12 Years: A Hollywood Ending
Life has a certain quality or property quite inimical to fiction. It is shapeless, it does not point to and gather round anything, it does not cohere. Artistically, it’s dead. Life’s dead.
Only artistically that is. In down-to-earth realist and material terms, of course, life is bright-eyed and bushy-tailed and has everything to be said for it. But then life ends, while art persists for at least a little while longer.—Martin Amis, Inside Story, page xix
The annual end of June and start of July is a calendrical territory laden for me with reflective moods and a bit of wonder at how I am still here at all. Twelve years ago at this time, one chapter in my life concluded and the next one opened, except I was unaware of this on July 15, 2010.
I was in the shapelessness of my life, of life itself, and whatever narrative powers I may have summoned to give it shape had long been dormant. I drank on July 15 and I did not drink on July 16. In my memory of this moment, this may as well be represented with the sound of a door slammed shut—or slammed open, to be more correct, as life, my life, has opened with possibilities ever since—but in the experience of the moment, there was no difference between the two days.

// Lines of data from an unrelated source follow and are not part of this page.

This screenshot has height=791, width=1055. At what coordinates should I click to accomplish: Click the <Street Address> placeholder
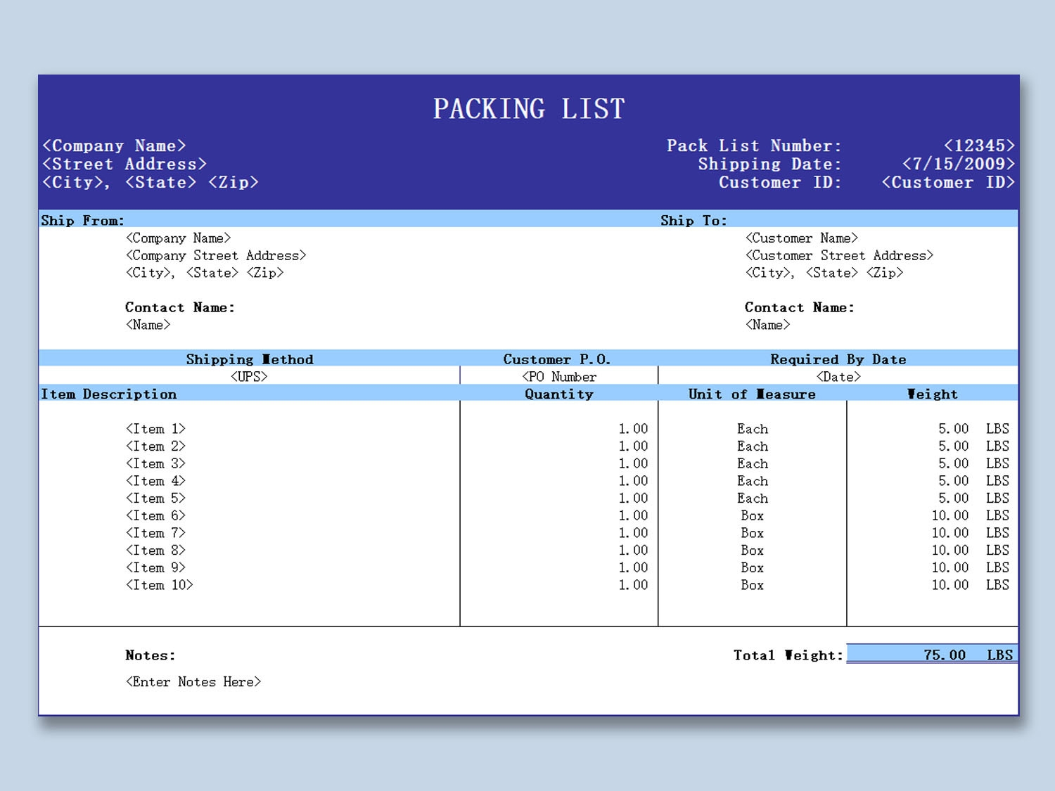(x=125, y=164)
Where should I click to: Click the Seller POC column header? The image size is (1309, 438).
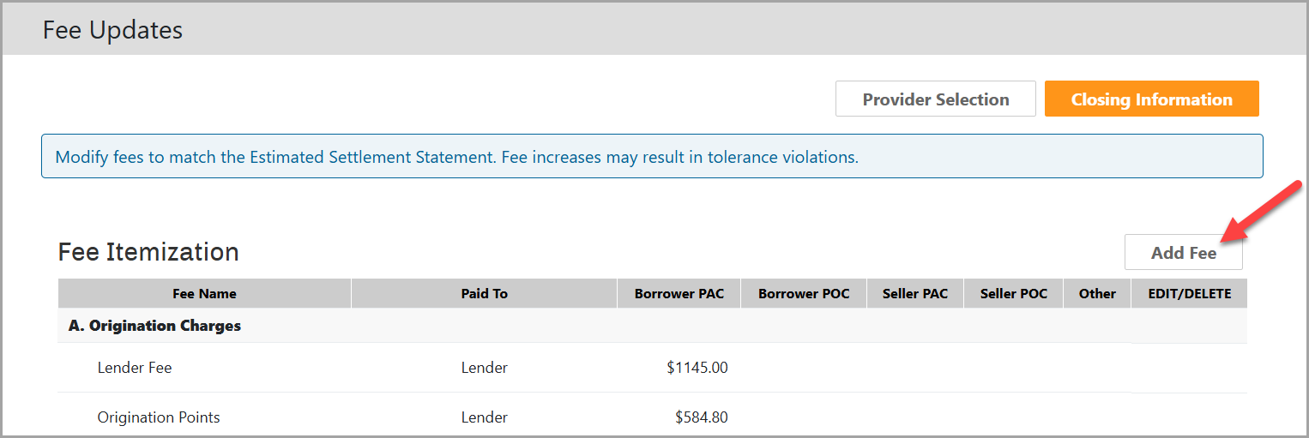coord(1014,293)
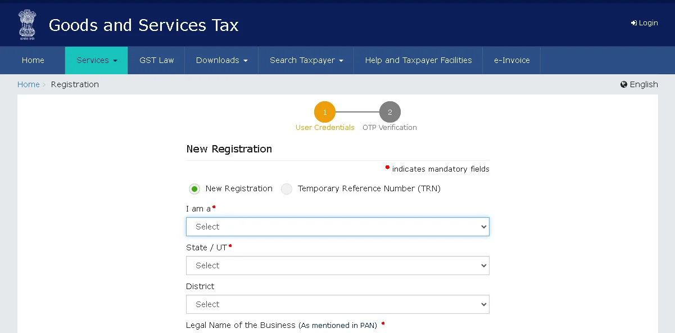
Task: Click the globe icon next to English
Action: (624, 84)
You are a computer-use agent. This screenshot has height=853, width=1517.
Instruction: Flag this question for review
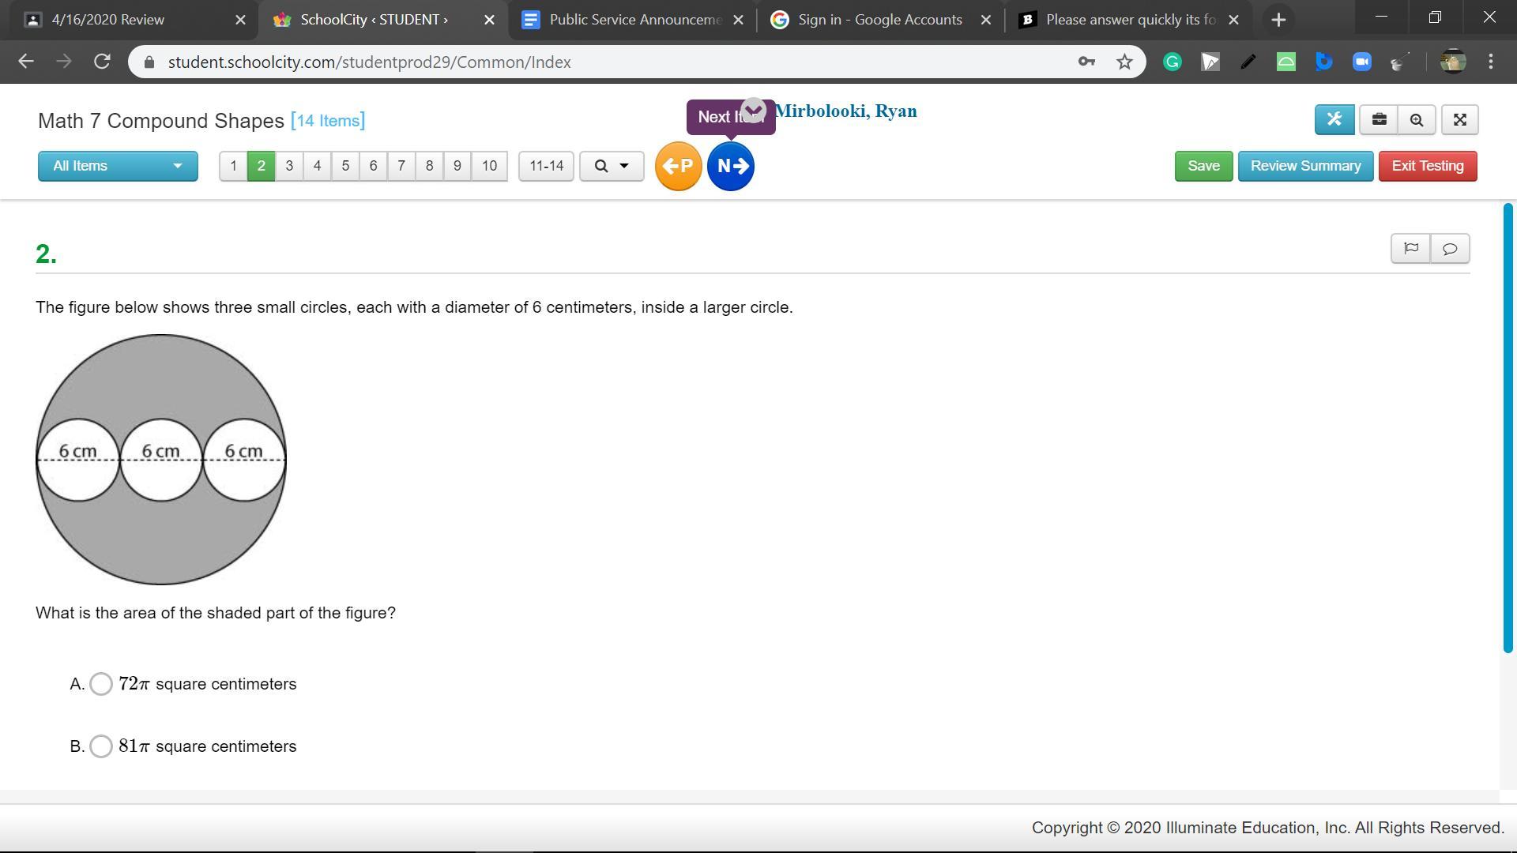(1410, 249)
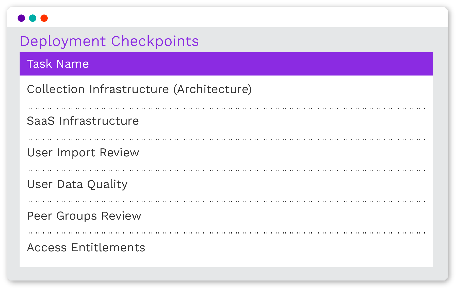This screenshot has height=290, width=457.
Task: Click the orange-red window control dot
Action: point(44,18)
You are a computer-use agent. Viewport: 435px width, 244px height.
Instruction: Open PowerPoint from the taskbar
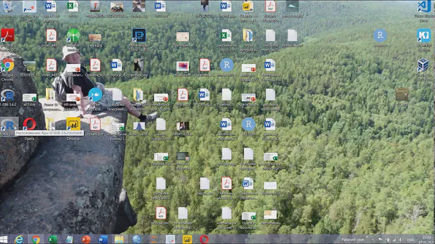tap(86, 239)
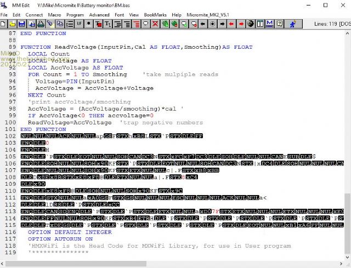Click the red right arrow toolbar icon
Viewport: 351px width, 268px height.
(241, 24)
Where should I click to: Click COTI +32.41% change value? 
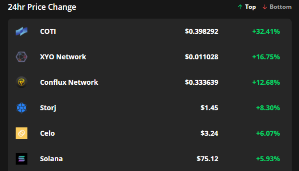[266, 31]
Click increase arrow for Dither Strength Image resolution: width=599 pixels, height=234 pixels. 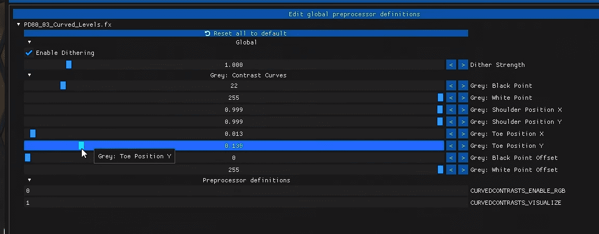click(463, 65)
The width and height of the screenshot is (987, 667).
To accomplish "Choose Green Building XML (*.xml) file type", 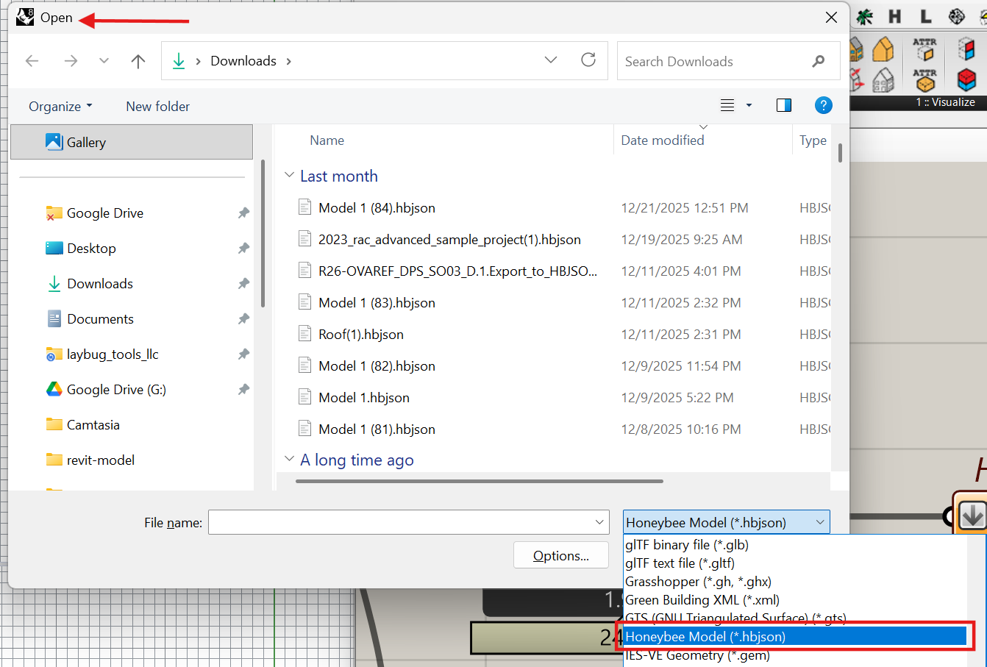I will click(702, 600).
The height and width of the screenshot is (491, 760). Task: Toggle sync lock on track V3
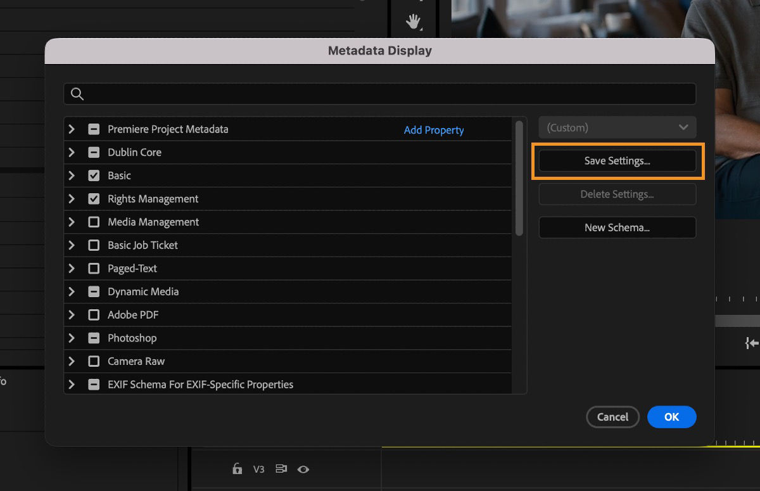281,469
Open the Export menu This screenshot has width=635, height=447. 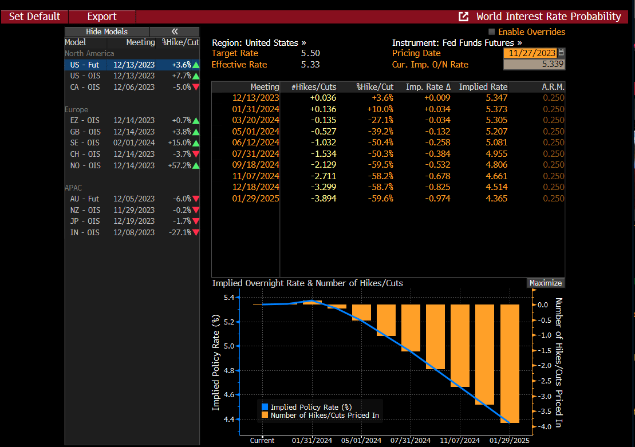pos(102,17)
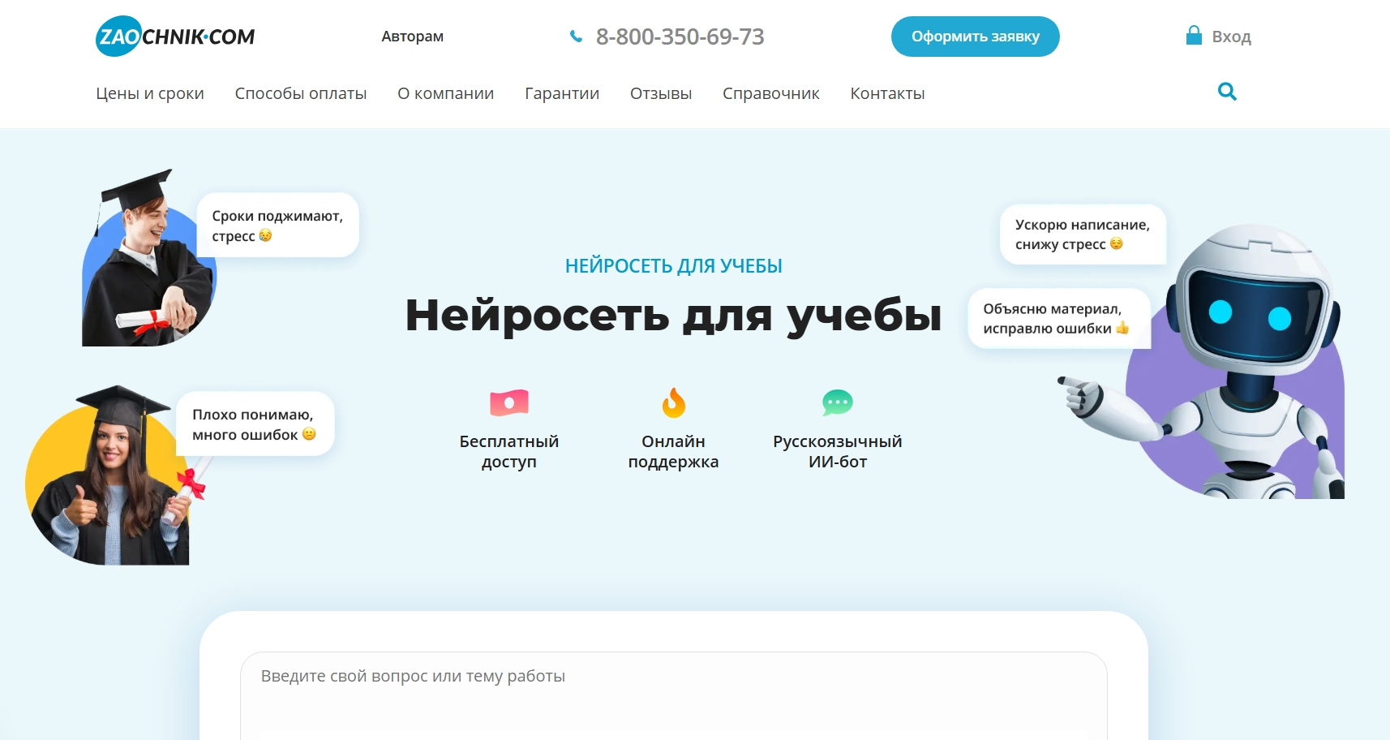Click the lock icon next to Вход
This screenshot has width=1390, height=740.
pyautogui.click(x=1193, y=35)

My last drinks were of the quietly desperate sort: Because I was unemployed and had no money to my name, I had no full bottles of alcohol in the room I rented back then. I also did not have any food. The evening of July 15 was spent in a dig through a garbage bag of “empties” in the hope that a shot glass or two might be filled with the drips and drops that empties sometimes yield. Like water from a sponge that isn’t a sponge at all.